CACTI analysis shows both incur minimal area and power overhead.

Workloads included are:

• Serverless functions (Python, C++)
• Serverless platform operations (OpenFaaS: up, deploy, invoke)
• Data processing systems (Redis, Memcached, Silo, SQLite3)

Performance

Memonto achieves:

• 8-28% speedup for serverless functions
• 16% average improvement across functions
• 4-11% speedup for data processing workloads

Speedup comes from four sources:

• Hardware object allocation
• Hardware object free
• Hardware page management
• Main memory bypass

For functions, gains are split between object-level acceleration and page management, showing that optimizing only malloc is insufficient.

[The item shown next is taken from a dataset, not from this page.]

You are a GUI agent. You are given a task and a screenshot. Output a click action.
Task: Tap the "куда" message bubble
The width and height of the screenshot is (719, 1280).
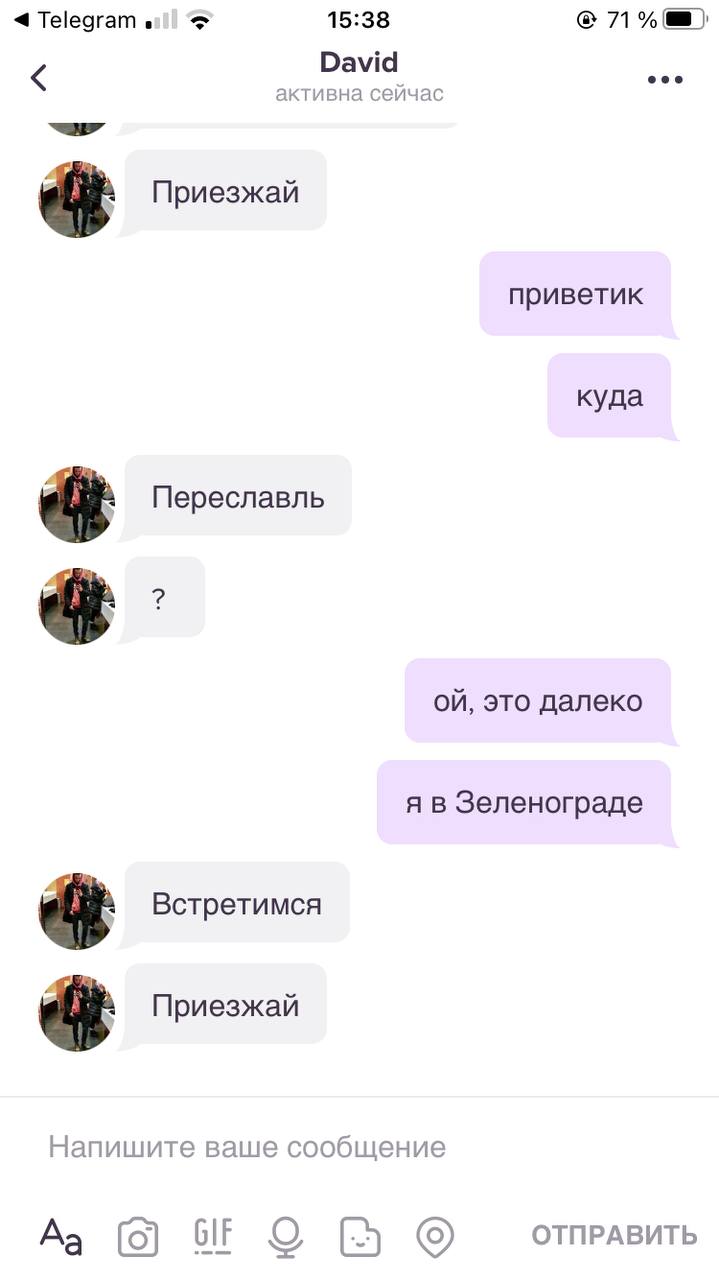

Python and Golang benefit strongly from page-level acceleration due to larger heaps, while C++ workloads benefit primarily from object-level acceleration.

Memory Impact

Memonto reduces:

• 30% DRAM bandwidth usage on average
• 15% total physical memory usage for functions

Class Discussion

During our class discussion, there were some notable questions discussed:

Normalized bandwidth usage, and what is the alternative?

How much would the chip actually cost?

• This was not discussed in the paper, but it would need a significantly large cache and the ability ot run through said cache

If you were Amazon and thinking of testing this, what would you test?

• Things that would cost the most money and ways to save money
• If workloads change over time, this could be a bad idea
• What is the baseline? Short-lived or long-lived? What percentage of the access needs to be short-lived to make this system work?
• Cloud provider wants to have as little waste as possible

Takeaway

Memento delivers consistent performance and bandwidth improvements across languages and workloads with minimal hardware overhead, and its benefits extend beyond showrt-lived functions to serverless platforms and data-processing systems.

AI Disclosure

ChatGPT was used to summarize the paper, notes, and class discussion. The generative AI created a template which was then reviewed, edited and revised by the group.